The reprint of Theology and Technology offers the field of theological studies of technology, broadly conceived, an opportunity to discern Checketts’ desire that these texts serve as a foundation or starting points for the next stages of theological studies of technology. For those of us actively engaged in the development of this field, we might ask: What preference or power is given to a text deemed to be a starting point and what consequences might this have for new, diverse scholars and scholarship? How do disciplines discipline in a way that might not be helpful when thinking theologically or technologically? What does academic field making accomplish?
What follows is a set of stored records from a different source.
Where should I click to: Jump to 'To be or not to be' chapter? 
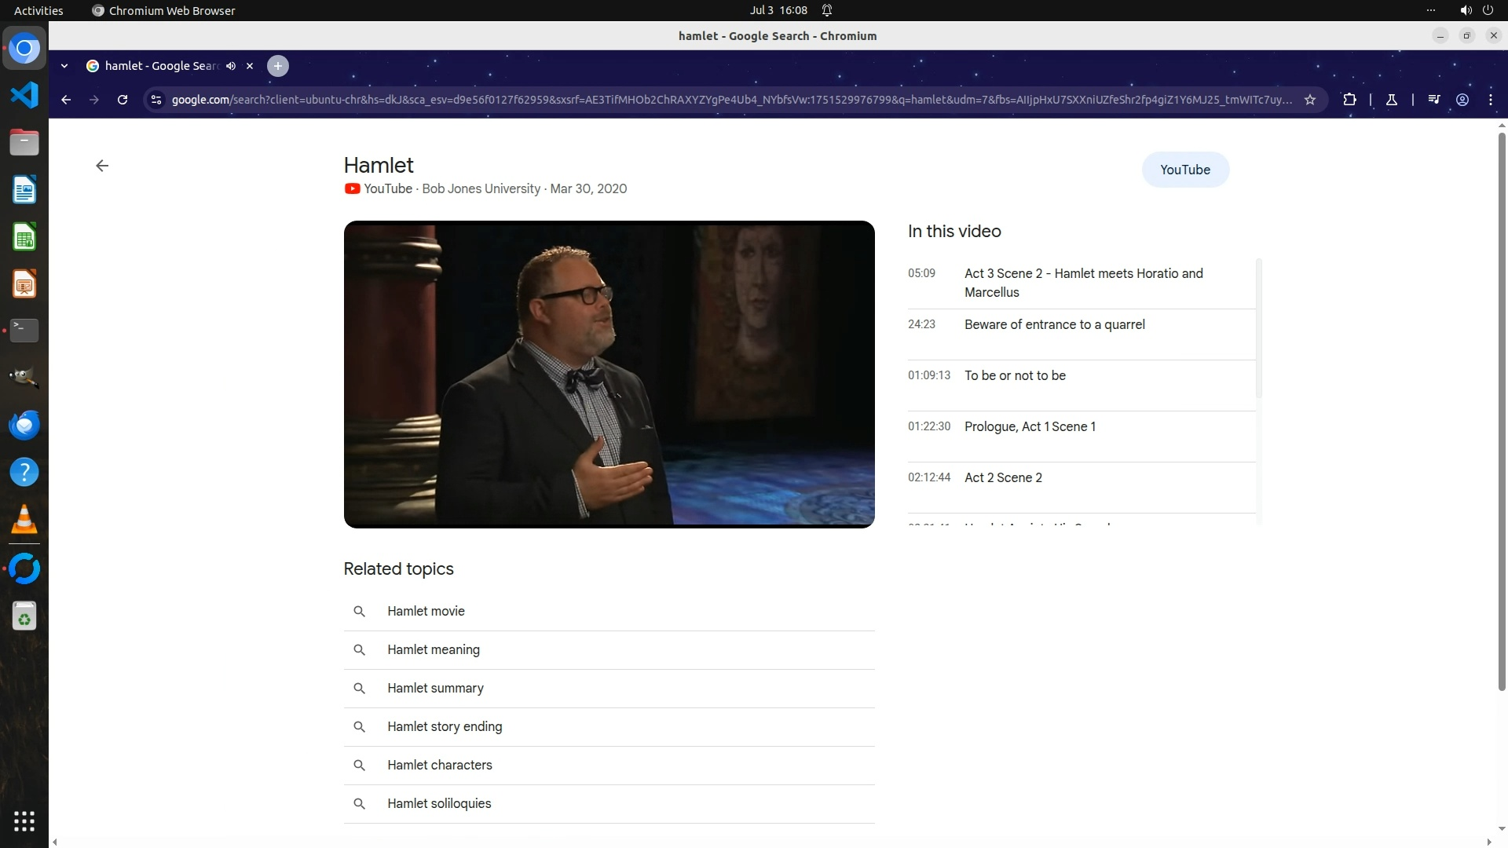[1015, 376]
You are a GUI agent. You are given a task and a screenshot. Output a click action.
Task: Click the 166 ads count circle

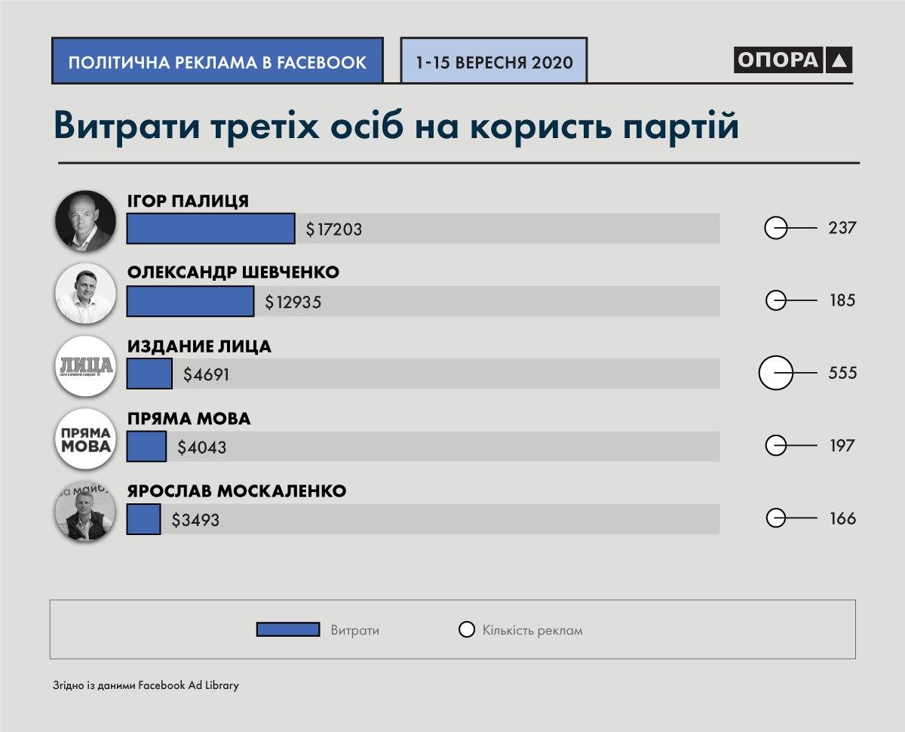pyautogui.click(x=775, y=518)
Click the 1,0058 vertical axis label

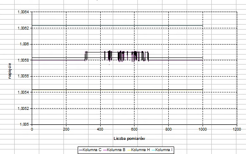[23, 60]
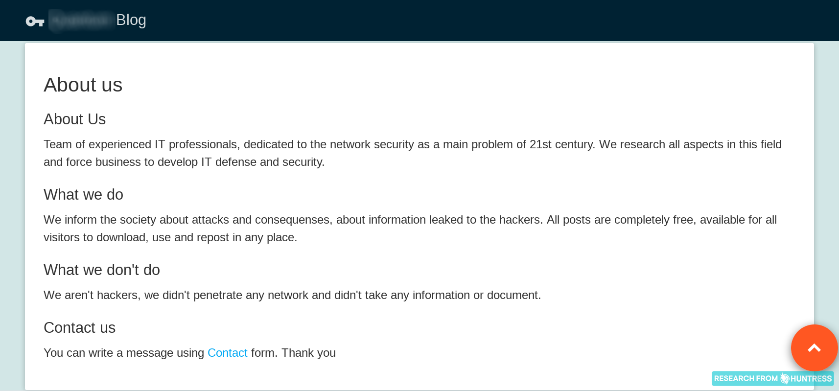Click the orange scroll-to-top chevron button

(814, 348)
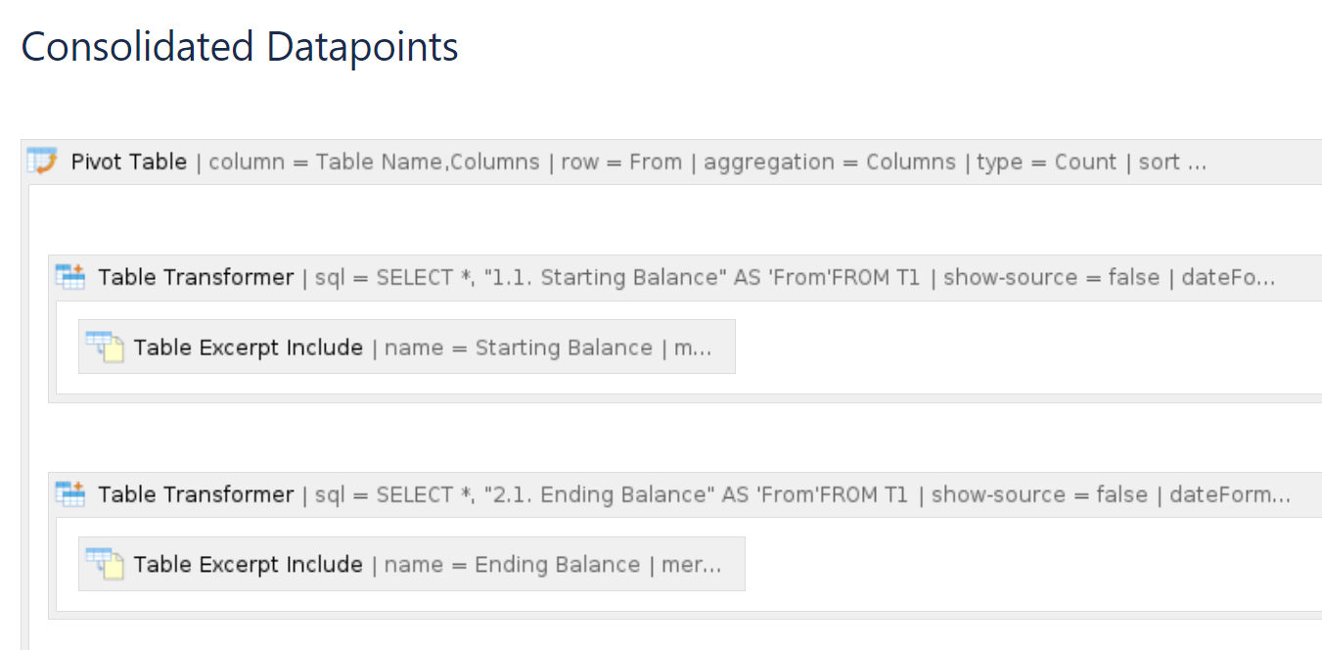Click SQL text with 1.1. Starting Balance
1322x650 pixels.
[x=617, y=278]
Checketts wonders, ‘How different would the experience or perspectives of theology and its fit with technology be from a person who does not occupy a hegemonic place in Christianity?’ (p. 136). Thankfully, publications in the field of digital theology, Christian ethics of technology, and religion and media studies have those perspectives and there are more to come. Those texts should be assigned side-by-side with the essays from this two-volume set if taught in the classroom. Hopefully, the expanded and growing bibliography containing references to these new resources and more, which Checketts proposes be housed on the Jacques Ellul Society website, becomes a reality (p. xix).